We love that everyone is playing. We love the people who are part of our competitive community. Esports teaches kids as much about teamwork as a traditional sport, and all of the personal growth that comes with it. We’re proud of how many professional organizations are part of the scene and how quickly the audiences are growing. At the same time, our real focus is to create a super fun game for everyone to play together. I think the world championships altogether had more than 15 million views globally. That’s an incredible vote of confidence. It says that a lot of people care about the game. That’s the most important part.

Above: Riley “DNZio” Haghian is a member of Tribe and the top-ranked Vainglory player in North America. He is 14.

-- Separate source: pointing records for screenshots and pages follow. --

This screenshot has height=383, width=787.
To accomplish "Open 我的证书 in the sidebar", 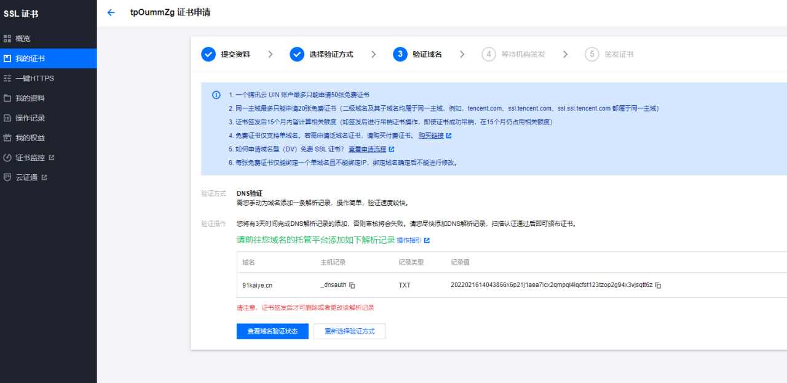I will click(x=30, y=58).
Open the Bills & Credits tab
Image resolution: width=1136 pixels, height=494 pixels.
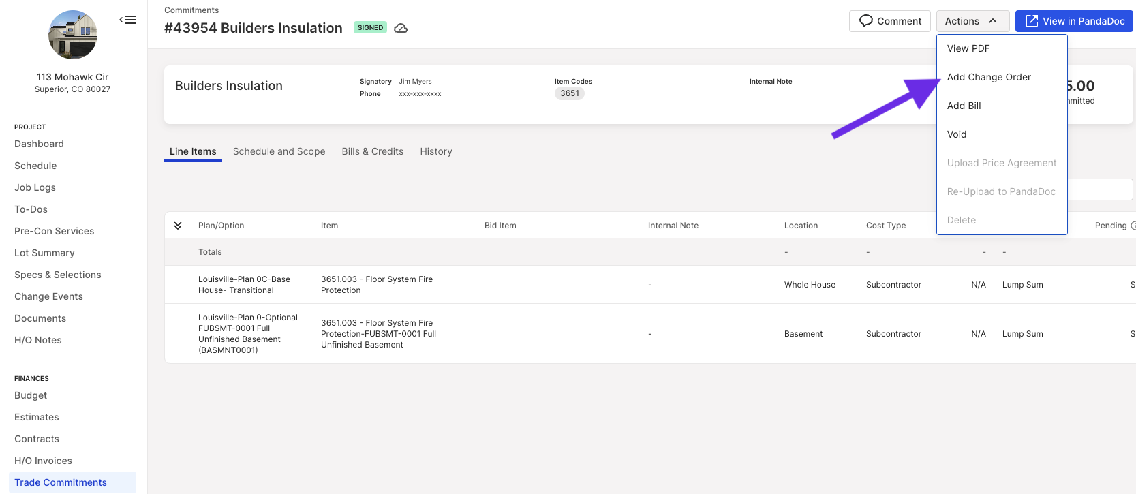372,151
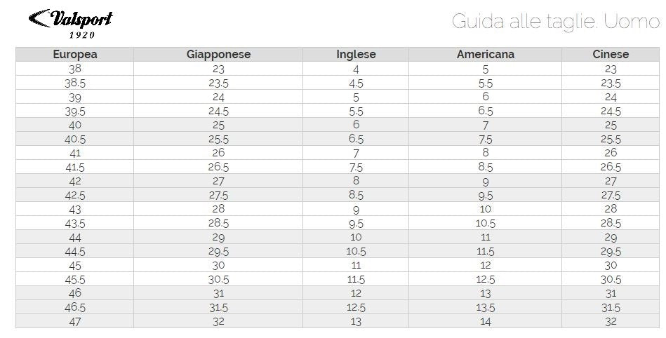Click the Americana column header

pos(486,55)
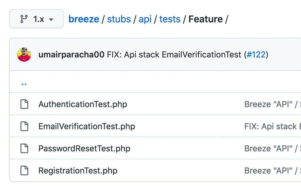Open the 1.x branch selector dropdown
This screenshot has width=301, height=195.
tap(36, 19)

Image Credit: Dean Takahashi

GamesBeat: Do you have anything coming soon after this?

Segerstrale: We have our partnerships with Razer and ESP Gaming. Those are both big deals for us, because it shows that a respected gamer hardware company sees what we’re seeing: mobile gamer expectations are on their way up. Gamers care about this. With ESP, we have a company that’s cut its teeth on World Series of Poker and more traditional broadcasts going all in on esports. Both of those deals are good news for our player base globally.